Washington is Full of Methane Related Gas

Picture Courtesy of NREL

While both sides of the isle claim to be trying to resolve our nation energy policy the only thing really getting done is… well, nothing. Over on the right they are pushing for more oil drilling and over on the left they are pushing for alternative energy sources. What we end up with is… well, nothing.

It’s almost as if they need Moe from the Three Stooges fame to show up on the floor of the House and Senate and do his slap routine. Line up the entire crew and get a running start Moe.

Over at the Washington Post they have this to say about our nations lack of leadership on America’s energy policy…

A Wind-Powered Town, an Energy Bill and a Lot of Hot Air

By Dana Milbank
Friday, June 15, 2007

There's a certain irony in Washington's failure to devise a modern energy policy.

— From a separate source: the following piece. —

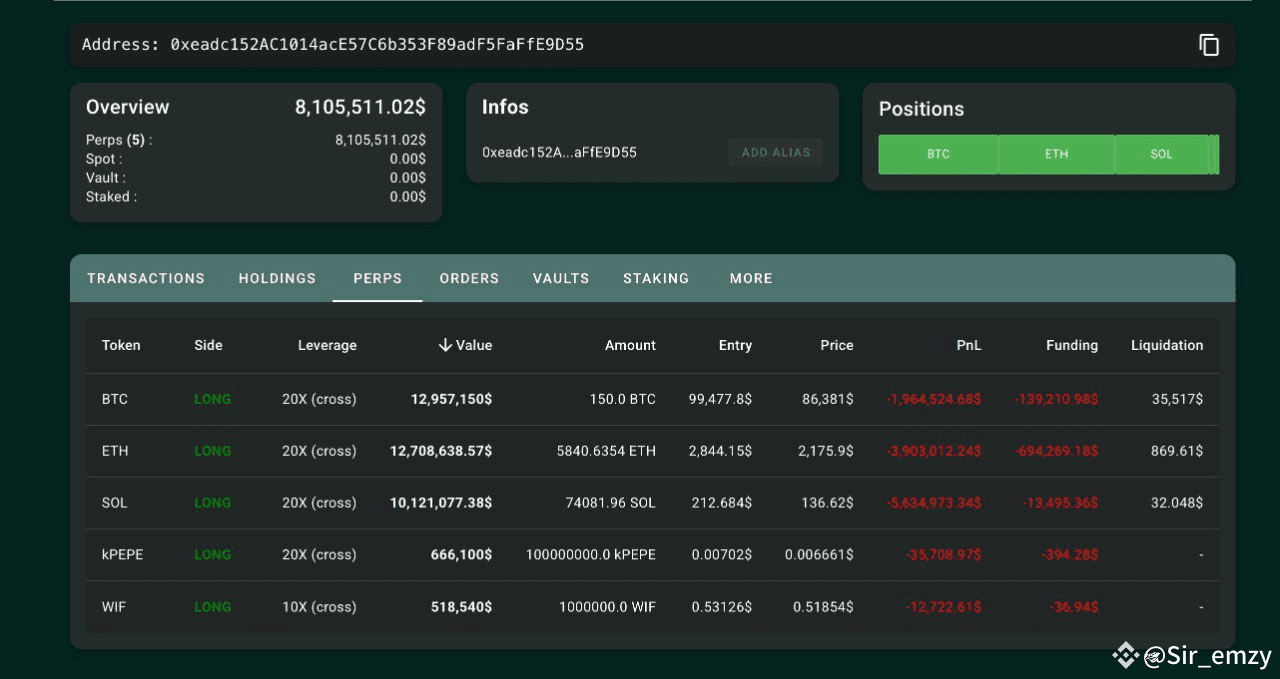
Task: Open the Transactions tab
Action: (146, 278)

This is, after all, the one place on earth that is powered almost entirely by wind.
Lawmakers are growing further apart on energy legislation, as Democrats demand alternative fuels and Republicans insist on more drilling. But for both sides, the ability to talk about energy is both plentiful and renewable.

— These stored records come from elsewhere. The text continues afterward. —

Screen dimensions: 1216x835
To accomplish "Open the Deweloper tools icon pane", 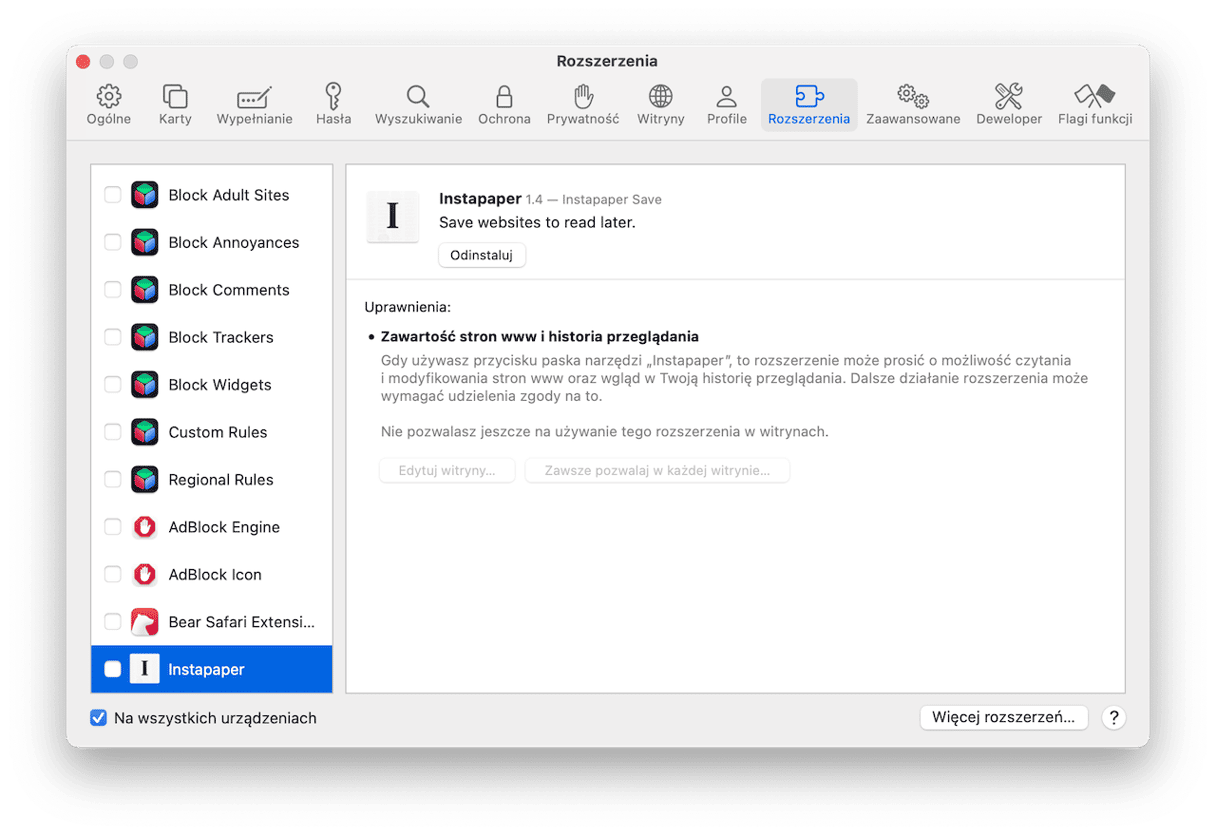I will pyautogui.click(x=1008, y=97).
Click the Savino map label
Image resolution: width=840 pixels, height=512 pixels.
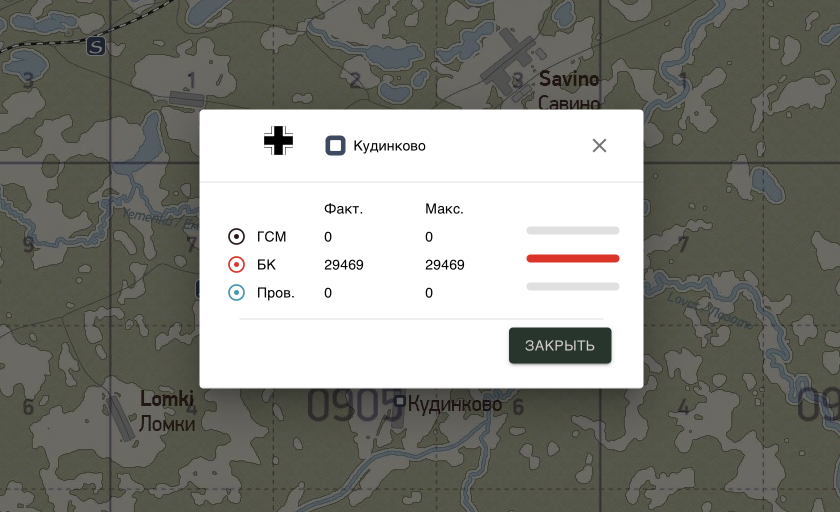569,79
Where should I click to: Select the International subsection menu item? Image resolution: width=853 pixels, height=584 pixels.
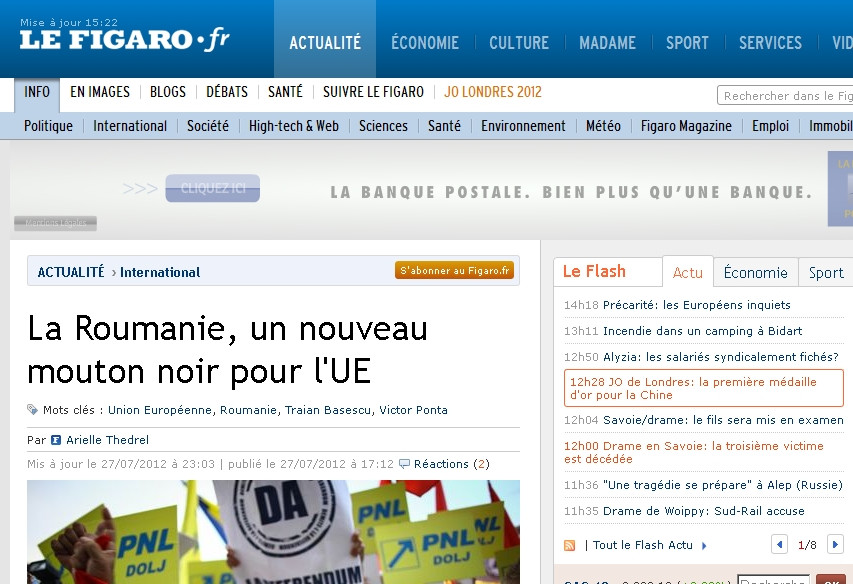click(130, 126)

Talk about a large carbon footprint. The amount of CO2 emitted from the mouths of all these lawmakers, lobbyists and activists was enough to cause part of Greenland to melt into the sea.

"This bill's going to have a tough time," said Sen. Larry Craig (R-Idaho), demonstrating his mastery of the obvious at one of yesterday's many news conferences. "My guess is there are many hours of lengthy debate ahead." That's a safe guess, given that the Senate plans for about eight days of debate on the bill -- and Republicans such as Craig are hinting at a filibuster that could derail the whole thing.


"We do not believe in the president's theory, the Republicans' theory: Drill, drill, drill, more of the same," Harry Reid (D-Nev.), the Senate majority leader, taunted. "It reminds me of Iraq."

The senators displayed a chart contrasting two families: The energy-efficient "Baileys," who spend $1,600 a year less than the inefficient "Martins." "You notice it's not just any old chart," said Sen. Bob Casey (D-Pa.). "There are families mentioned on that chart."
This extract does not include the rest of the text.